While Trump has brushed off concerns about rising oil costs, Americans have seen prices spike at the gas pump in recent weeks as crude oil stalls in the strait of Hormuz. AAA data updated Wednesday showed that average national prices per gallon were up to $3.842. A month ago, the price per gallon nationally was under $3 per gallon.
“Soaring oil prices could result in higher food prices, given the increased cost of diesel needed to transport products to grocery stores and petroleum products used in plastic packaging, said Chad Hart, an economics professor at Iowa State University,” The Independent reported.
The Conversation explained in a recent article that price spikes such as the ones caused by Hormuz disruptions “function as a tax” on consumers. It said that higher energy costs – including higher electricity costs in addition to fuel costs – “ripple through transport, food production, manufacturing and household budgets.”

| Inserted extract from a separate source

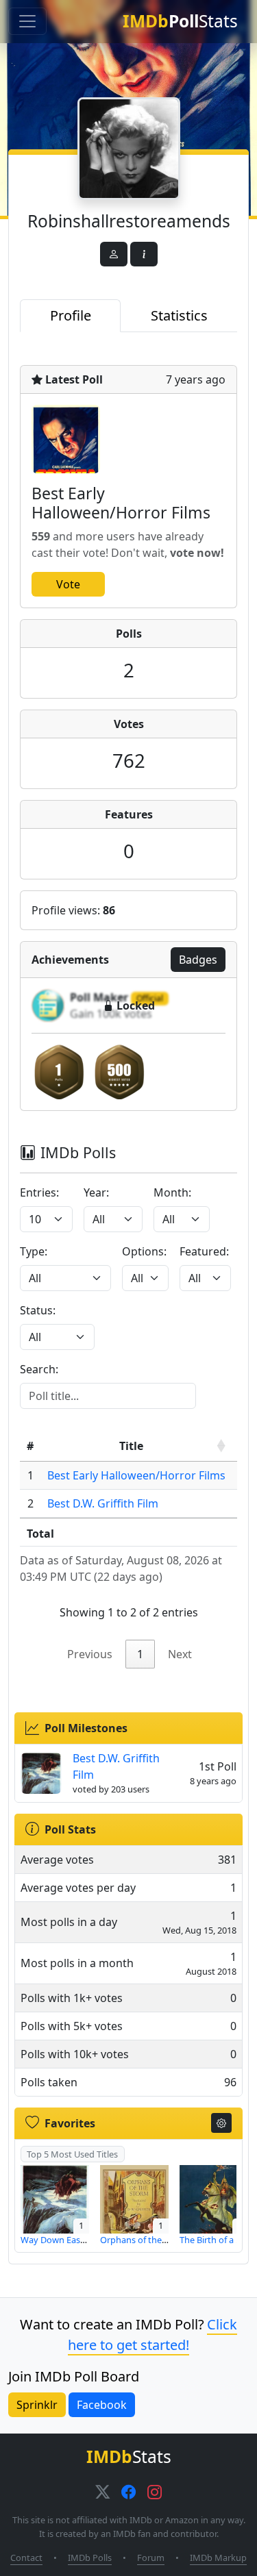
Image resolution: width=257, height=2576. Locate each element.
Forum (150, 2557)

According to the outlet, “estimates suggest that for every increase of $10 per barrel of oil, additional fuel costs amount to roughly $560 per year per American household, including costs embedded in goods and services. That means that the added burden per U.S. household this year could reach $2,000, based on current oil prices. Military expenditures could also cost U.S. households an additional $541 this year.
“In short, a prolonged war combining high energy prices and sustained military expenditures would likely amount to between three to four per cent of the median U.S. household expenditure — roughly half of what many families spend annually on food or health care,” The Conversation said.
Strain, the commissioner of the Louisiana Department of Agriculture & Forestry who spoke to Audacy, said prices would hit the gas pump first. By late fall and next year, he said we might see the impact in “in overall food prices.”